**EXERCISE DATA:**
Content starts

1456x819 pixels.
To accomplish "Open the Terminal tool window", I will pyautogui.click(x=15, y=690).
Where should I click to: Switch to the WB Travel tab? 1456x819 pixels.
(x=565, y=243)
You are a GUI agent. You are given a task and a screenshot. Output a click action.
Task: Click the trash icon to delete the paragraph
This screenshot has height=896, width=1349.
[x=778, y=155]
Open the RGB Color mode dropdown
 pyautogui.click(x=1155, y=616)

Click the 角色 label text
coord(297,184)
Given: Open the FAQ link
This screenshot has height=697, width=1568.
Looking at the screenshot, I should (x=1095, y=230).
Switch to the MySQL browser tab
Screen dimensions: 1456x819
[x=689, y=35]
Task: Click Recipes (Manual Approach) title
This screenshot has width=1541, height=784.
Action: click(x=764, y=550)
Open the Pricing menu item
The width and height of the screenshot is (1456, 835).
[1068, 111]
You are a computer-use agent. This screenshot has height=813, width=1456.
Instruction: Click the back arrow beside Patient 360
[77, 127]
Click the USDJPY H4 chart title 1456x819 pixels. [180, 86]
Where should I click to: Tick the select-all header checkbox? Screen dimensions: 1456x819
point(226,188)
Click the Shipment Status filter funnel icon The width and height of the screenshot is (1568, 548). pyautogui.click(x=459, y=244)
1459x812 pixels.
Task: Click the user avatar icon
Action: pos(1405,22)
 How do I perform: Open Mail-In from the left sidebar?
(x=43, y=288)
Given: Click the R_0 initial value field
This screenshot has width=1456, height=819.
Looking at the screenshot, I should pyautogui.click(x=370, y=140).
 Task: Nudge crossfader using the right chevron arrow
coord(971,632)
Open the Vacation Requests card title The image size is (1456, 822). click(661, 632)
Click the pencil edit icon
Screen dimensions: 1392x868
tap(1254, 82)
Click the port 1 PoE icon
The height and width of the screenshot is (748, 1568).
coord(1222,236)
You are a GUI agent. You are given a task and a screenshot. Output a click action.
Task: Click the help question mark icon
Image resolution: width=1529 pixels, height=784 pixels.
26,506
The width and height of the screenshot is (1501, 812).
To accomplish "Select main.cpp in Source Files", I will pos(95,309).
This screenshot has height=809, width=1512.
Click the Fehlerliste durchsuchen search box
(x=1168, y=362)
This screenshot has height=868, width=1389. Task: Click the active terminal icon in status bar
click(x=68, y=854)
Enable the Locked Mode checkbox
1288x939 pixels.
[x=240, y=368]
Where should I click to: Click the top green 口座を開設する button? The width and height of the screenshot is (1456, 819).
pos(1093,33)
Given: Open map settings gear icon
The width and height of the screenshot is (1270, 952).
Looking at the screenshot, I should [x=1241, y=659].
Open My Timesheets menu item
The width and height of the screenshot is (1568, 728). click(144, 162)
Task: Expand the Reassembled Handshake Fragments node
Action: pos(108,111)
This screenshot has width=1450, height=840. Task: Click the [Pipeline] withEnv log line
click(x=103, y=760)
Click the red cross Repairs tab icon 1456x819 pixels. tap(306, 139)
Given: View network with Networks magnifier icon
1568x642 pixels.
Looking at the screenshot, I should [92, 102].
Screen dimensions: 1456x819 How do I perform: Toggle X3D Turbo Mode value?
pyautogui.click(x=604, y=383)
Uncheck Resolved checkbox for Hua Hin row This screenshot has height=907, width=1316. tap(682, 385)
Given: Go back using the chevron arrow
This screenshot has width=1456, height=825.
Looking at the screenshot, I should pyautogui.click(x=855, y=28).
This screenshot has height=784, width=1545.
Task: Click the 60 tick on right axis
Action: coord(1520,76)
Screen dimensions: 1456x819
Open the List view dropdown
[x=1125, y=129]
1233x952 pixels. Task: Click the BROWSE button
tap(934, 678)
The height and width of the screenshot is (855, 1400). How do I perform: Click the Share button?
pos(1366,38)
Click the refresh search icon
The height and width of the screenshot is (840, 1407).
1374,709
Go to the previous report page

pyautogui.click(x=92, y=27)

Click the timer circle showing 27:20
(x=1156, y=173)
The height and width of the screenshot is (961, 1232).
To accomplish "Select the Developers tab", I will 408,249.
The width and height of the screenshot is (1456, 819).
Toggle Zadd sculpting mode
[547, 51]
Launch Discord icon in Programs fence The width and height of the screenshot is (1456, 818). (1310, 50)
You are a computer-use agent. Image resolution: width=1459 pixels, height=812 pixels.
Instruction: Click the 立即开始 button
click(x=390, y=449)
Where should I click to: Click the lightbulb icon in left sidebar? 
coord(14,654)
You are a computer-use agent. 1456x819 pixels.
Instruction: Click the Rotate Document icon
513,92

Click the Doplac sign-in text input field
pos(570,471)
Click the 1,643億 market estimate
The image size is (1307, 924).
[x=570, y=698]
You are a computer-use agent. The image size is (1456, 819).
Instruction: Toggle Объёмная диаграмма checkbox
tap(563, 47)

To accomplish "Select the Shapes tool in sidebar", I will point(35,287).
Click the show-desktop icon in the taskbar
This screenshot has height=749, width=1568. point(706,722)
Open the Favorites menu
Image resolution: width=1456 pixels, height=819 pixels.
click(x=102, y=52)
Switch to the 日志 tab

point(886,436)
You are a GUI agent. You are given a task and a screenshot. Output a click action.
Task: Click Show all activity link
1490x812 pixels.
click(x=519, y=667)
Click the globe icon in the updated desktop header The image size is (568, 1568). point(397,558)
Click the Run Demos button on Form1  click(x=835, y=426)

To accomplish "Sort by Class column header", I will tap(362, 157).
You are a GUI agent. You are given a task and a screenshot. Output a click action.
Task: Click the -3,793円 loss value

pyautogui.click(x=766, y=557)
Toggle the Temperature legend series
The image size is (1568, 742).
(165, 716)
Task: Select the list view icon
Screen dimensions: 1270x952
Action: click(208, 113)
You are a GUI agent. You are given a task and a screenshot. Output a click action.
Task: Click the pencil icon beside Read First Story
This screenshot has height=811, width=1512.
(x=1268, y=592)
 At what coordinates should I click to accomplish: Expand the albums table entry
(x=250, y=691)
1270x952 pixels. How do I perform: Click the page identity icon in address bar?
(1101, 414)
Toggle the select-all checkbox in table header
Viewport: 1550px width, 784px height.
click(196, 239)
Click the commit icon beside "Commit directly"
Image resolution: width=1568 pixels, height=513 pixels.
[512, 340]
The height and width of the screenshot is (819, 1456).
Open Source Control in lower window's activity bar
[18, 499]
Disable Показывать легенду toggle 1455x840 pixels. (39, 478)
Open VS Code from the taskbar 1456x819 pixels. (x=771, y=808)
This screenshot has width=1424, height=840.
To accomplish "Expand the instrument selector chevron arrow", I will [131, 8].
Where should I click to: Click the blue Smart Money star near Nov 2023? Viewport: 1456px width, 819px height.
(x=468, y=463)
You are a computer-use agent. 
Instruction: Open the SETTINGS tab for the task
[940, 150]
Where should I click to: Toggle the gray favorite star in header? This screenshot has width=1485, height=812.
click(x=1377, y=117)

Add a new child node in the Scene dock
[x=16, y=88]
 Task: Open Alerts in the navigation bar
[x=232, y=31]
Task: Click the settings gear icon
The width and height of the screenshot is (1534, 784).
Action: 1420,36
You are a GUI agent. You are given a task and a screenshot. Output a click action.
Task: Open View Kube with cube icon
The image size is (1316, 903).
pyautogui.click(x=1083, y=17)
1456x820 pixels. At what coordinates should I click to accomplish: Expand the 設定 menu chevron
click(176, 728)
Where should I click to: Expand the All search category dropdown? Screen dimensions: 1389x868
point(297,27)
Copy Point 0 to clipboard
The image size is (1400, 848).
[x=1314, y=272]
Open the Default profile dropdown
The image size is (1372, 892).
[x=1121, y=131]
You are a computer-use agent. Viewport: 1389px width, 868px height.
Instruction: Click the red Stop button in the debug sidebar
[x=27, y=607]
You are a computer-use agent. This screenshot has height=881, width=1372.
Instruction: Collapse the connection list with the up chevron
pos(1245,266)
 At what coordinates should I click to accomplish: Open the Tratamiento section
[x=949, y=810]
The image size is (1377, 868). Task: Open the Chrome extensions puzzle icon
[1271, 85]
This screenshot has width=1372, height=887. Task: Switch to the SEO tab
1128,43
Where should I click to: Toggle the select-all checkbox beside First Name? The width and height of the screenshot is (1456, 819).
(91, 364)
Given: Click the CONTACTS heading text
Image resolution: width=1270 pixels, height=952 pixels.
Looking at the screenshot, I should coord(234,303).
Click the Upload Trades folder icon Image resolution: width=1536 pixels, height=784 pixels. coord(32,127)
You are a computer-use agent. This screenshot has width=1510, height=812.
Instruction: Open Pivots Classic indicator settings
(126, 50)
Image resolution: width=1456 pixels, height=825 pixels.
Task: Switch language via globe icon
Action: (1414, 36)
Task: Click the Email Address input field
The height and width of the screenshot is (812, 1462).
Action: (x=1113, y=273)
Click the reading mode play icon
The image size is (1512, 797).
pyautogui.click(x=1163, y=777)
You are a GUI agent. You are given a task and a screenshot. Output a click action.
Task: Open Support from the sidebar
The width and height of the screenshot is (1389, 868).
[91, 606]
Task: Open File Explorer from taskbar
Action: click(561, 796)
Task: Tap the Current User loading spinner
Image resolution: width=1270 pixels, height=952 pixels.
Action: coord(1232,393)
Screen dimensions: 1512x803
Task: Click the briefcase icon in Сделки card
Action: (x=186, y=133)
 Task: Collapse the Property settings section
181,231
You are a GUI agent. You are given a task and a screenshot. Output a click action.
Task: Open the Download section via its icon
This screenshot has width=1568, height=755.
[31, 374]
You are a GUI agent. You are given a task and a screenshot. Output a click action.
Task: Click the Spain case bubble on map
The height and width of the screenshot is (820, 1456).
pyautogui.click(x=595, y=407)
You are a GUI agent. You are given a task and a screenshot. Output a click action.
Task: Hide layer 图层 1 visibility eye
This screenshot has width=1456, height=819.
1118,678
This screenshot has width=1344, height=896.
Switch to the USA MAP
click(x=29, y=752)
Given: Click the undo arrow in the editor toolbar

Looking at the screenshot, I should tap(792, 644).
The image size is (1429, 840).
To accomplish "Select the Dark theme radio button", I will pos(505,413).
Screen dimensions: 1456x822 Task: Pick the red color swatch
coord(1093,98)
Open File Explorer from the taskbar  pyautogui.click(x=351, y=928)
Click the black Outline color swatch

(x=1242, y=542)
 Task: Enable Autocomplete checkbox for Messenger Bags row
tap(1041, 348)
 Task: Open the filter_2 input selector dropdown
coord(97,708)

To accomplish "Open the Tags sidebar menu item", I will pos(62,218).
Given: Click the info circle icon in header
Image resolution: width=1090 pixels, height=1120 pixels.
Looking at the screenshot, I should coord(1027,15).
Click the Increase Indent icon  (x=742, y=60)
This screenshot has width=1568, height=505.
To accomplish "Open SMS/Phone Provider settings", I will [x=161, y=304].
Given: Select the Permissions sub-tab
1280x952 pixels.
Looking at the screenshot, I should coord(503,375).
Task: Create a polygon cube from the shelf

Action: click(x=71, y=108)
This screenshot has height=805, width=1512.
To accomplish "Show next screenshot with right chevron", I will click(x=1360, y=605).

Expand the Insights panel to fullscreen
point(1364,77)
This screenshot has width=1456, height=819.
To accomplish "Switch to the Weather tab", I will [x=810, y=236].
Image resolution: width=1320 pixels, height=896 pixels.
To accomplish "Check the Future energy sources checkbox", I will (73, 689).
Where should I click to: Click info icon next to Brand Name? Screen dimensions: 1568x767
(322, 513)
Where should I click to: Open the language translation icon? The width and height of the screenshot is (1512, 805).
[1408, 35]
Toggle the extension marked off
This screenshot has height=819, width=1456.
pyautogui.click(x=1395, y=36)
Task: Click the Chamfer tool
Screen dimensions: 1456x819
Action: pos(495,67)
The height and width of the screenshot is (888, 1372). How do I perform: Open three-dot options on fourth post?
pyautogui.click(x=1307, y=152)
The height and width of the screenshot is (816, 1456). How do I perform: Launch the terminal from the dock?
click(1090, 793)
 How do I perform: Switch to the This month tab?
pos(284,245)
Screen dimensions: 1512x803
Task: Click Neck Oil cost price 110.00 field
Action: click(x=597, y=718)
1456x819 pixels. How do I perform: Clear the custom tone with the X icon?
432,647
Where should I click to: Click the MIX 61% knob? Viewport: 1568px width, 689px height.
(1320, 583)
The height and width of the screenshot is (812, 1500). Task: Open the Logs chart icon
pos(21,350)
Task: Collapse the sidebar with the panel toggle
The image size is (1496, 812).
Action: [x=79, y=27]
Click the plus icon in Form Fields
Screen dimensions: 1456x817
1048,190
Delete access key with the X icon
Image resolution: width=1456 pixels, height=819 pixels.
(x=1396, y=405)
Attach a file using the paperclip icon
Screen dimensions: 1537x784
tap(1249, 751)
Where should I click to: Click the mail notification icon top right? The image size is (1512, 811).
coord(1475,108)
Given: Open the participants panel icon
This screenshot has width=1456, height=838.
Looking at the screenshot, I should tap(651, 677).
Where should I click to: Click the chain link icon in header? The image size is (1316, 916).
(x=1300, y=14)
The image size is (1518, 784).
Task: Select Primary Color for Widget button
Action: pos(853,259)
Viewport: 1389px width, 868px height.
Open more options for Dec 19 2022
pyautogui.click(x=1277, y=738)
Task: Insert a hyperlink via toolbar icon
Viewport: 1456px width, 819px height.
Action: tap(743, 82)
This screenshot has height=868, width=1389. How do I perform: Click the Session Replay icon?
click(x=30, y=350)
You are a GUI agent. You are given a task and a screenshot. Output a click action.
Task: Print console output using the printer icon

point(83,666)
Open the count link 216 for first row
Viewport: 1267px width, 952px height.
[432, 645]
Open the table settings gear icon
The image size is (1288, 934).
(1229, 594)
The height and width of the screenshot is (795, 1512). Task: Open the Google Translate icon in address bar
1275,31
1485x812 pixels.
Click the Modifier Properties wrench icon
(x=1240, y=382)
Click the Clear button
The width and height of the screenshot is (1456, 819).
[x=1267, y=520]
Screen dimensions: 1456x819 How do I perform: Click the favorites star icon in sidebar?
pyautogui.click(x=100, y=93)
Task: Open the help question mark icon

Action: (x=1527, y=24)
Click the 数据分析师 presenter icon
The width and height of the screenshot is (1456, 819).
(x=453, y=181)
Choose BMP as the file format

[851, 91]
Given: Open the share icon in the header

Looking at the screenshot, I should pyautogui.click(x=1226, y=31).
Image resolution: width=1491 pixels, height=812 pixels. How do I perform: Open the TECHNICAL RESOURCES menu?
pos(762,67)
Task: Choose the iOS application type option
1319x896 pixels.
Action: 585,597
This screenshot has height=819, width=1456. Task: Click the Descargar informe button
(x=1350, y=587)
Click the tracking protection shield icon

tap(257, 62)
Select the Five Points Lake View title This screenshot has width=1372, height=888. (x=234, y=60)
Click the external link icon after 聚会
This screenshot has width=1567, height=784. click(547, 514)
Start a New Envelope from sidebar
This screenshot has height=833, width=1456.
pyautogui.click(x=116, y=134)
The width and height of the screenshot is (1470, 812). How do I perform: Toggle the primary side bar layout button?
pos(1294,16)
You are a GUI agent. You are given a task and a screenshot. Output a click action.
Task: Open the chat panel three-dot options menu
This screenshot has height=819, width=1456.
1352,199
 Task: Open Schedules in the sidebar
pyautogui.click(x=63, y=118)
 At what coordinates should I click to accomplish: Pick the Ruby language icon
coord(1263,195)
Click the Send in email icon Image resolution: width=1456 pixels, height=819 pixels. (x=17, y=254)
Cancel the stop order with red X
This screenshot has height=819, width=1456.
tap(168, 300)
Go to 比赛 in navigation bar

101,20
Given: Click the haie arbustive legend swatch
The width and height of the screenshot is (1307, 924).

Content ends

**TASK:**
Reproduce every line of the material above that has the string "legend".

**RESPONSE AREA:**
Toggle the Temperature legend series
Given: Click the haie arbustive legend swatch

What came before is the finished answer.